- _Work instructions_:
Restrict the output to the lines below starting at the one that contains "Open the Help menu item" and ending at the one that contains "Open the Production", and restate them word for word, both ends included.

Collected data:
────

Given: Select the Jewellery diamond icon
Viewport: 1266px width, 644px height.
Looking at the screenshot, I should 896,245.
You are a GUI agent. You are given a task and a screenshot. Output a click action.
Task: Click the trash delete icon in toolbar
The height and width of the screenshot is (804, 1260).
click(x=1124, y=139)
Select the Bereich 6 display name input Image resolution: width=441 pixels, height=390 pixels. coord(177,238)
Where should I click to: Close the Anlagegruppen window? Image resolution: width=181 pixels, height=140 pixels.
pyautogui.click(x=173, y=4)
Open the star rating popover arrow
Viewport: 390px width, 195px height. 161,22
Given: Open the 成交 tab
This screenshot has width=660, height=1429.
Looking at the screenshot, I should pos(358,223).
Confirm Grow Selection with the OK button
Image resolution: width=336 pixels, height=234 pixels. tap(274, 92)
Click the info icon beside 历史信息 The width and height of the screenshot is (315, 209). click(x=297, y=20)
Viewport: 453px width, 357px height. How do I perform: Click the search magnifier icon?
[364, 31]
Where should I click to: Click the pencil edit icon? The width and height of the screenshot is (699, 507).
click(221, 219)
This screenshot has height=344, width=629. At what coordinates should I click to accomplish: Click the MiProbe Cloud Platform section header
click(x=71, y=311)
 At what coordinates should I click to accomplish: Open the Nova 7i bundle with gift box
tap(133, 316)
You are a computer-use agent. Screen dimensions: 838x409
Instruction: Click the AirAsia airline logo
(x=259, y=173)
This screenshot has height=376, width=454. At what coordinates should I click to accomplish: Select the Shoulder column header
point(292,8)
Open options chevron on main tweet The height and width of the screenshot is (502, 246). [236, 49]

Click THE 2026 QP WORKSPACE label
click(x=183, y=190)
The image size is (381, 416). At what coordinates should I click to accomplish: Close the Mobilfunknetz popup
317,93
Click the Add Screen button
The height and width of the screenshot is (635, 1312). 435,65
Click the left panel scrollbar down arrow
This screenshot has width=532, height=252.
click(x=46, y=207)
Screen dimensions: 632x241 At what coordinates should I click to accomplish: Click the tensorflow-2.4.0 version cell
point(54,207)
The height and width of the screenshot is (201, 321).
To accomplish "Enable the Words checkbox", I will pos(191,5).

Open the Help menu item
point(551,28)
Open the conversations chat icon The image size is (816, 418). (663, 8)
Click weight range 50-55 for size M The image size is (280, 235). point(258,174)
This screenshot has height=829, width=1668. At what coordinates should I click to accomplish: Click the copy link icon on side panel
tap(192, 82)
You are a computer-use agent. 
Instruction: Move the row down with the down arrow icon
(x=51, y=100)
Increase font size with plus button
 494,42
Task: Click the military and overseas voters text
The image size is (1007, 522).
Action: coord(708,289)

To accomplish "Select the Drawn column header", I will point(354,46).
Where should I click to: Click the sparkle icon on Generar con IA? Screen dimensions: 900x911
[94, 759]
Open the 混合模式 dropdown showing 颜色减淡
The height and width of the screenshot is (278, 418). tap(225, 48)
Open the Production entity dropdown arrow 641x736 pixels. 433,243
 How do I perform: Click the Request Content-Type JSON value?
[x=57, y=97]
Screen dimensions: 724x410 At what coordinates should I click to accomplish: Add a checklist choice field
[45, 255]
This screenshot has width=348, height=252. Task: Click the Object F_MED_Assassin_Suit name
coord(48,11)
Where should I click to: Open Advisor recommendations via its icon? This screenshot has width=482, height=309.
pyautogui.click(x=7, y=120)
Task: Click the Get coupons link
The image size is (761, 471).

────

- _Task result_:
Open the Help menu item
point(551,28)
Open the conversations chat icon The image size is (816, 418). (663, 8)
Click weight range 50-55 for size M The image size is (280, 235). point(258,174)
This screenshot has height=829, width=1668. At what coordinates should I click to accomplish: Click the copy link icon on side panel
tap(192, 82)
You are a computer-use agent. 
Instruction: Move the row down with the down arrow icon
(x=51, y=100)
Increase font size with plus button
 494,42
Task: Click the military and overseas voters text
The image size is (1007, 522).
Action: coord(708,289)

To accomplish "Select the Drawn column header", I will point(354,46).
Where should I click to: Click the sparkle icon on Generar con IA? Screen dimensions: 900x911
[94, 759]
Open the 混合模式 dropdown showing 颜色减淡
The height and width of the screenshot is (278, 418). tap(225, 48)
Open the Production entity dropdown arrow 641x736 pixels. 433,243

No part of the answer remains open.